== Segment start ==

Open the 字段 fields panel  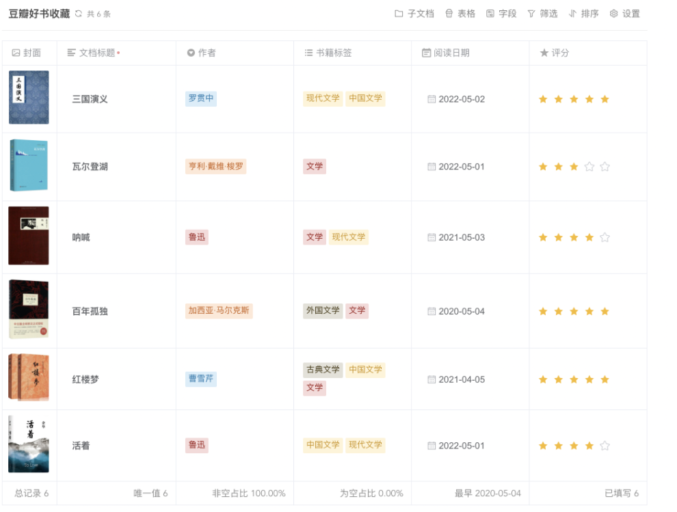501,14
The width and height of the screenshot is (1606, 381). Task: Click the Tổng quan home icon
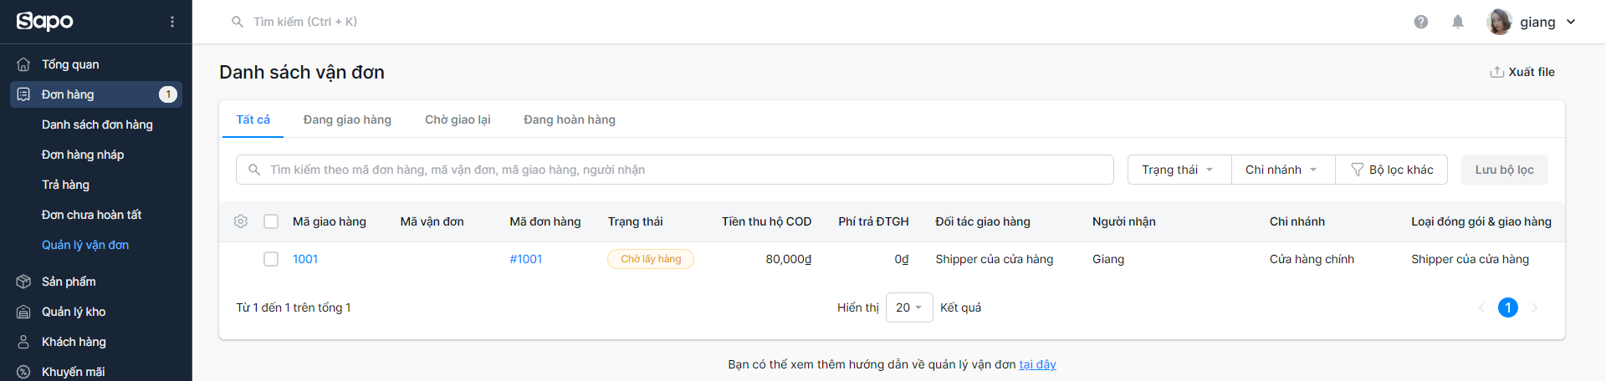coord(23,64)
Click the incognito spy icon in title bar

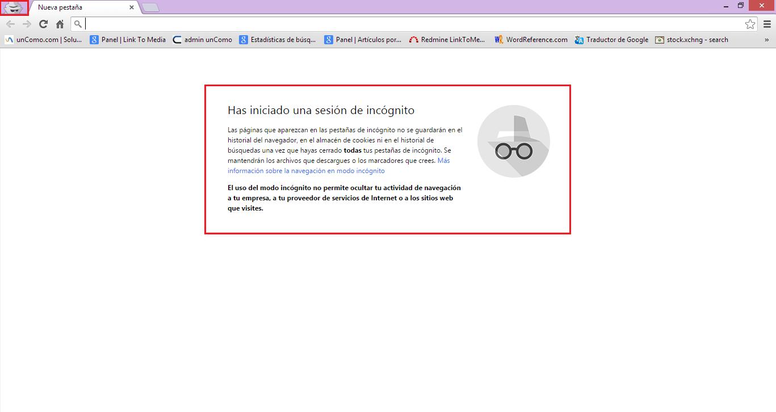tap(14, 8)
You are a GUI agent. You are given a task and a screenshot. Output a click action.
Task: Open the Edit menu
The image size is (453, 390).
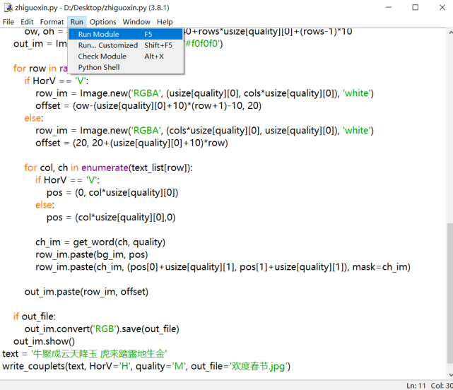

== Segment end ==

> Task objective
Omit the pictures and print again exactly the lines from the one with "Click the incognito spy icon in title bar" through the final line of the entries, both ends included.

> Answer to the problem
Click the incognito spy icon in title bar

tap(14, 8)
You are a GUI agent. You are given a task and a screenshot. Output a click action.
Task: Open the Edit menu
The image size is (453, 390).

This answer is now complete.